這一幕正好被出來迎接衛夫人的刑公公瞧見了,刑公公也沒有旁的法子,隻能與衛夫人的婢女一起,將秀蕊的屍體丟到了井裡。
可他們當時太慌亂了,沒有注意到秀蕊扯下了衛夫人身上的玉佩,一直握在手心裡。
等屍體被撈上來後,紀葒發現了那個玉佩,便將那玉佩給藏了起來。
紀葒本想利用這塊玉佩逼衛夫人妥協,可衛夫人身子本就不好,經曆這次事後又受到了驚嚇,年還沒過,就撒手人寰了。

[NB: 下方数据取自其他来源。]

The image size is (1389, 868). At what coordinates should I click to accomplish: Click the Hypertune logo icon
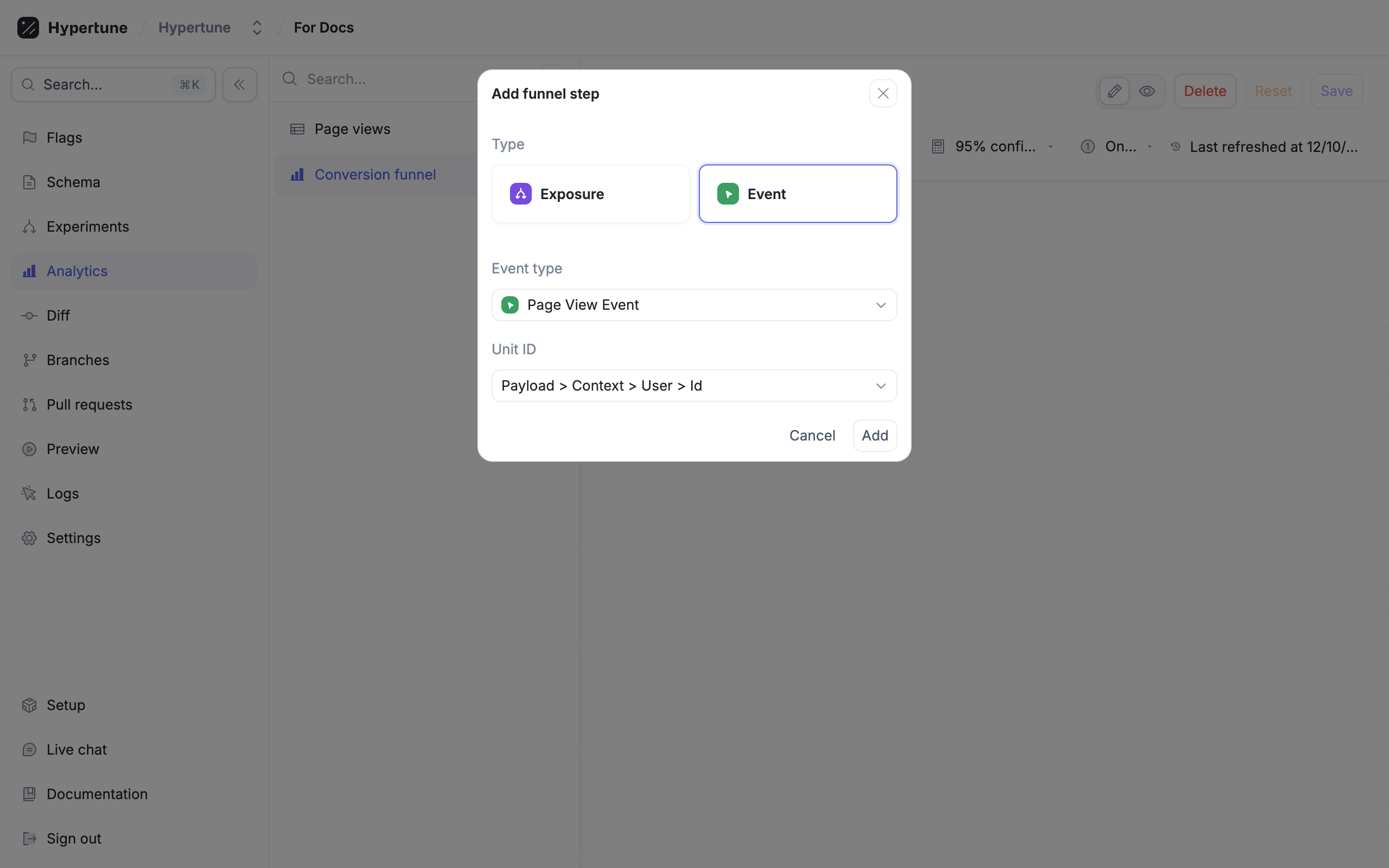28,28

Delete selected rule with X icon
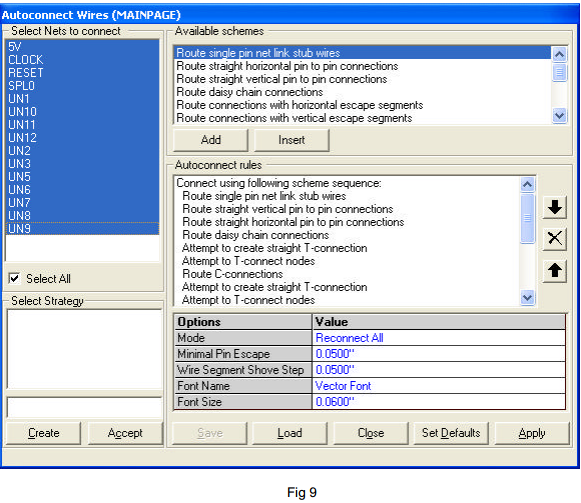tap(554, 238)
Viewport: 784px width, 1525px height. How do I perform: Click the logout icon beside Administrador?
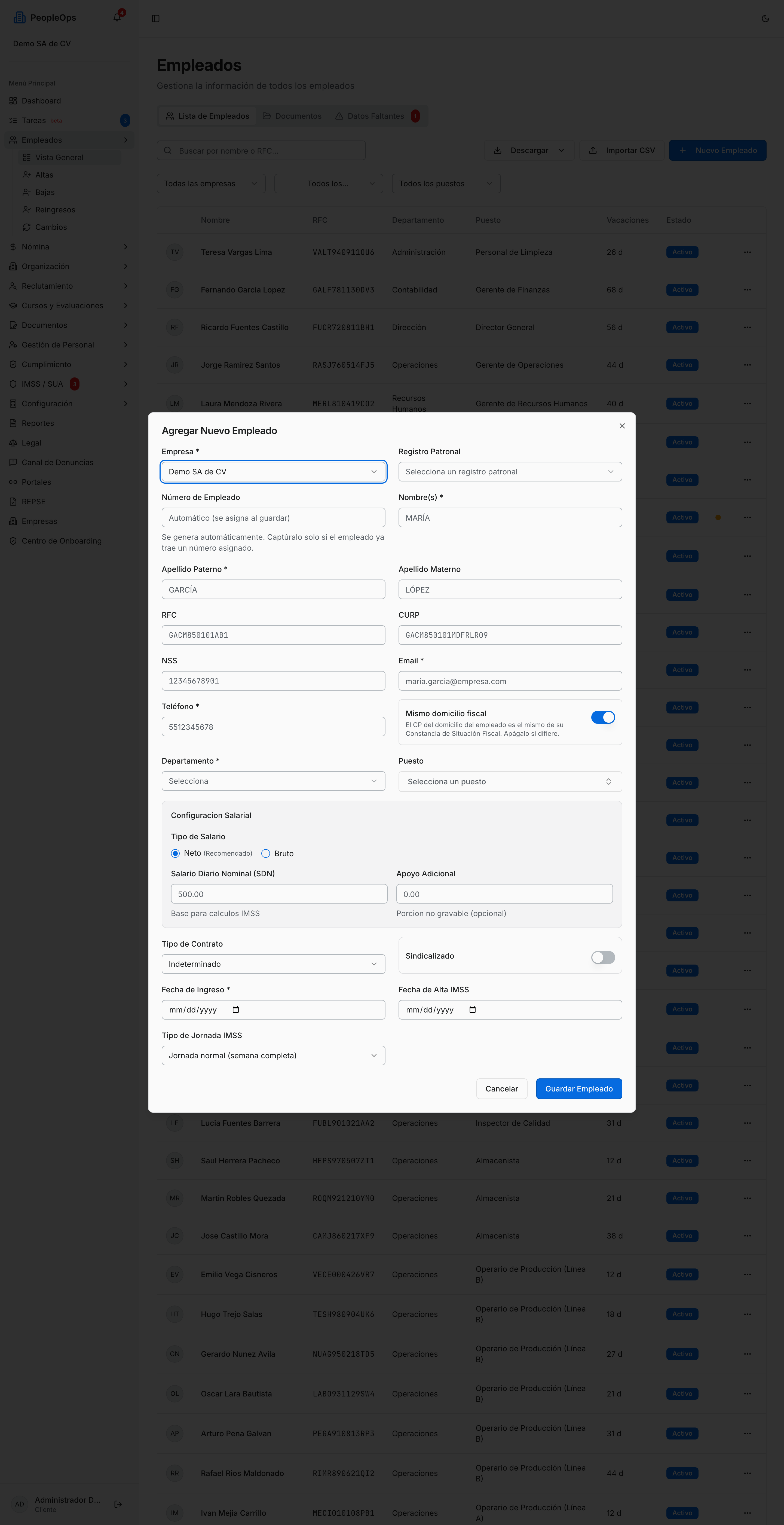118,1504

後來官家逐漸表現出對祁王殿下的喜愛,這些事也就沒有再被紀葒提起來。
可是幾年過去,官家依舊對紀葒不親近,紀葒就生出了除去皇後的念頭。
她下的第一步棋,就是讓不安分的孟萱,遇上風流成性的睿親王!
她想讓皇後娘娘失去敬重她的江家,失去她疼愛的方大姑娘,然後與親人反目,被官家厭棄,落得個一無所有的下場,可惜她算了許多步棋,卻沒有算到昭慶殿下!
也好在官家一直是清醒的,不然這朝堂真的會被賢妃攪合得烏七八糟!
景德帝深深地歎了口氣,“等老七離開京城後,叫他每一天報一次行程,然後送去冷宮!紀葒不是想把兒子牢牢握在手裡麼!朕就讓她每一天都聽到兒子又離她遠了一步的消息!”
殺人不過頭點地,讓紀葒死太容易了,他不準她死,他要她往後餘生都活在痛苦之中!
海公公點了一下頭,又道:“那……刑公公那邊?”
景德帝明白刑公公什麼都不說,是為了保護墨知許,更是不想讓昭慶失去幸福,想了想便道:“讓他會仁明宮吧!”
“奴才覺著,左老王妃那邊可能會有些微詞!”海公公小心地道。
聽海公公提起母妃,景德帝的臉色又沉了幾分。
其實紀葒會有如此野心,未必不是有母妃做榜樣!
隻不過他實在不清楚,母妃為何這般討厭錦音,抓住機會就要置她於死地。
心情煩悶地喝了口茶,他道:“母妃若再有異議,讓蕭衡去跟她解釋,讓她看看她的小兒子都乾了什麼混賬事!”
海公公連連點了下頭,說來也怪,左老王妃麵對官家時,總是一副頤指氣使的模樣,可見了小兒子睿親王後,卻變得小心翼翼起來。
想必知道事情全因睿親王而起,左老王妃也不會繼續鬨下去了。
他瞧官家這意思,好像也沒打算重罰睿親王,隻是睿親王欺辱了衛夫人,小公爺會善罷甘休麼?這讓海公公不禁有些擔心起來。